Dopo questa “promessa” mancata Tony Blair sarebbe tornato a Firenze anche in altre occasioni. Ma ormai le cose cominciavano a complicarsi. I tabloid inglesi erano diventati sempre più aggressivi e lo attaccavano giorno e notte per la scelta delle vacanze in Toscana e lui doveva fare i conti con questa inattesa novità. La luna di miele con la stampa inglese era decisamente esaurita, anche se il premier laburista era ancora ben saldo in sella.

In questi primi anni Blair si permette di ribattezzare “New” il Labour per non confonderlo con quello del passato, di stravincere le elezioni ponendo termine a 18 anni di governi conservatori, ma anche di prenotare altre due vittorie elettorali consecutive per il futuro. Nel 1998 compie il miracolo di mettere d’accordo cattolici e protestanti nord-irlandesi, nel 1999 guida da protagonista l’intervento nel Kosovo. Tutto quello che tocca si trasforma in oro e nel paese balcanico il nome “Blere” si diffonde in un lampo, come riconoscimento del suo impegno per l’indipendenza dei Kosovari.

Le cose gli vanno bene e forse comincia a sentirsi invincibile. Da allora si dedicherà con sempre maggiore impegno alla politica internazionale, trascurando malamente le attese popolari di chi da tempo attendeva dal Premier un rovesciamento delle odiate politiche di Margaret Thatcher. Niente di tutto questo. Cominciano così le prime contestazioni.
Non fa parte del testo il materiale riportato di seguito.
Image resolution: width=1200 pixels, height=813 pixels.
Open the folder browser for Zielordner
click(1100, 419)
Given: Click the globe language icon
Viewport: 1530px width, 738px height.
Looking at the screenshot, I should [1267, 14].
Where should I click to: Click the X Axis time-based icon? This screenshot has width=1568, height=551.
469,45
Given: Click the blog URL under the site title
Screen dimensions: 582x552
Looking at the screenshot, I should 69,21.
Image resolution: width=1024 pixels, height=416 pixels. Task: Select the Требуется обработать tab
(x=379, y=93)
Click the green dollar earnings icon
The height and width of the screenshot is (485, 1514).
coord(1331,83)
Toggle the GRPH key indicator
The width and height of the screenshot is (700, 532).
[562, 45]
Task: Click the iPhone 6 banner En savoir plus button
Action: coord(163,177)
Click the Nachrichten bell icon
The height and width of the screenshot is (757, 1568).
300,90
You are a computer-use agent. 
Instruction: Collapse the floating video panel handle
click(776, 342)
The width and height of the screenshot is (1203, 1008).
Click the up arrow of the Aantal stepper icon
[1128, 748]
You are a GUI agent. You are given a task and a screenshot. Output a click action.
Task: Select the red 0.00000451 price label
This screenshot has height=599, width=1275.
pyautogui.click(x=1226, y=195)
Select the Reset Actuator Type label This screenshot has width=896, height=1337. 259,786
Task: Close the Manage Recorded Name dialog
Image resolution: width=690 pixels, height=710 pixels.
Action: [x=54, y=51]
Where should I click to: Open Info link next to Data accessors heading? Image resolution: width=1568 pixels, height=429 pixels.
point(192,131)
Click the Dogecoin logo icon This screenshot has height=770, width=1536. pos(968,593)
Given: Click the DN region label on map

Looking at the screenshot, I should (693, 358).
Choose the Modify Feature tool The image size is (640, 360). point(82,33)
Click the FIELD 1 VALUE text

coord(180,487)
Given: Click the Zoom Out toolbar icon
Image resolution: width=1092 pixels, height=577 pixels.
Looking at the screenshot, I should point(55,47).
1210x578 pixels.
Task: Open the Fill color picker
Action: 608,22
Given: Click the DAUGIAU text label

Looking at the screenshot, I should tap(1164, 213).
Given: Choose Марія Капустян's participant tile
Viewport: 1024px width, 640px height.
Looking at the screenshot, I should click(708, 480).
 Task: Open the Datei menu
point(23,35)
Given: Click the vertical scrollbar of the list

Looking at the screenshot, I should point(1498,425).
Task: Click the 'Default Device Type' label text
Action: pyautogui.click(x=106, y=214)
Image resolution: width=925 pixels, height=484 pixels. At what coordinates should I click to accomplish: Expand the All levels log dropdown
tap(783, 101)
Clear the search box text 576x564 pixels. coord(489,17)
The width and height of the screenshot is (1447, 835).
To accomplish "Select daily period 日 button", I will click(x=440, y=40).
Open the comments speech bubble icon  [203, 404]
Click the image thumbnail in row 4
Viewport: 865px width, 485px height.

Nel 2003 si arriva alla rottura vera e propria. Blair cade colpevolmente nel trabocchetto di Bush e s’impegna nell’incomprensibile avventura irachena. La fretta con cui aderisce all’invasione americana è gravissima, non tiene conto degli interessi del Regno Unito, non verifica neppure le alternative pacifiche possibili e soprattutto si basa su informazioni di intelligence non verificate, senza prevedere alcuna strategia per il dopoguerra. Blair è pienamente consapevole delle conseguenze della guerra in Iraq, a partire dalle minacce terroristiche di Al Qaida contro il Regno Unito, eppure resta inchiodato alle sue responsabilità, consapevole del rischio che si accolla.

Forse è eccessivo, come qualcuno ha fatto, apostrofarlo come criminale di guerra, ma gli errori inanellati gli verranno fatti pagare nel tempo, fino a costringerlo al ritiro tre anni prima della fine della terza legislatura.

È davvero un peccato che Tony abbia voluto sprecare così malamente la grande occasione che gli si è presentata. Quasi un tradimento per tutti coloro che lo avevano seguito, magari illudendosi davvero nella mitica terza via, che consisteva in una profonda svolta riformista della sinistra britannica. Oggi, vedendo all’opera l’inutile Labour di Jeremy Corbyn, di fatto pro-Brexit, si può valutare quante e quali occasioni siano andate perdute. E quanto grave sia la responsabilità di colui che avrebbe dovuto essere il più grande rappresentante di un riformismo morto nella culla o poco dopo.